Brazzein – A Sweetener For Product Development

Brazzein is an interesting sweet-tasting protein which is extracted from the a west African fruit of the climbing plant, the Oubli (Pentadiplandra brazzeana, Baillon). It has only been recently extracted being first isolated in 1994 by researchers from the University of Wisconsin-Madison.

Brazzein has a similar intense sweetness similar to other proteins such as thaumatin and monellin. It is between 500 and 2,000 times sweeter than sucrose. On a per-molecule basis, brazzein is actually 9,500 times sweeter than a sucrose molecule making it one of sweetest tasting molecules available.

Many primates are sensitive to its sweetness except gorillas who have a mutation in their sweetness receptors which means they do not find the fruit containing it at all sweet and so do not consume it.

Structure Of Brazzein

The protein contains 54 amino-acids residues and has a molecular mass of 6.4 kDa. (Ming & Hellekant, 1994). It is one of the smallest, most heat-stable  and pH-stable members of all the sweet proteins.

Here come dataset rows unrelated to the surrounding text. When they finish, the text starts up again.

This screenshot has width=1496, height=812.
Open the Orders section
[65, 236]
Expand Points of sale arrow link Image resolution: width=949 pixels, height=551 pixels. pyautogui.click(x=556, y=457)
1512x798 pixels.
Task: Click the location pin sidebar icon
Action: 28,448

There is a minor component of brazzein extracted from the Oubli fruit known as des-pGlu1-brazzein which has 53 amino acids and twice the sweetness of brazzein itself (Assadi-Porter et al., 2000).

Sweetness Of Brazzein

The protein is 500 to 2,000 times sweeter than sucrose on a weight for weight basis, especially when compared to a 10 per cent sucrose or a 2 per cent sucrose solution respectively (Ming & Hellekant, 1994; Izawa et al., 1996).

Its sweetness is perceived to be similar to sucroase rather than other protein sweeteners such as thaumatin. It has a clean, sweet taste with a lingering aftertaste and slight delay which is more prolonged than aspartame in an equi-sweet solution (Pfeiffer et al., 2000).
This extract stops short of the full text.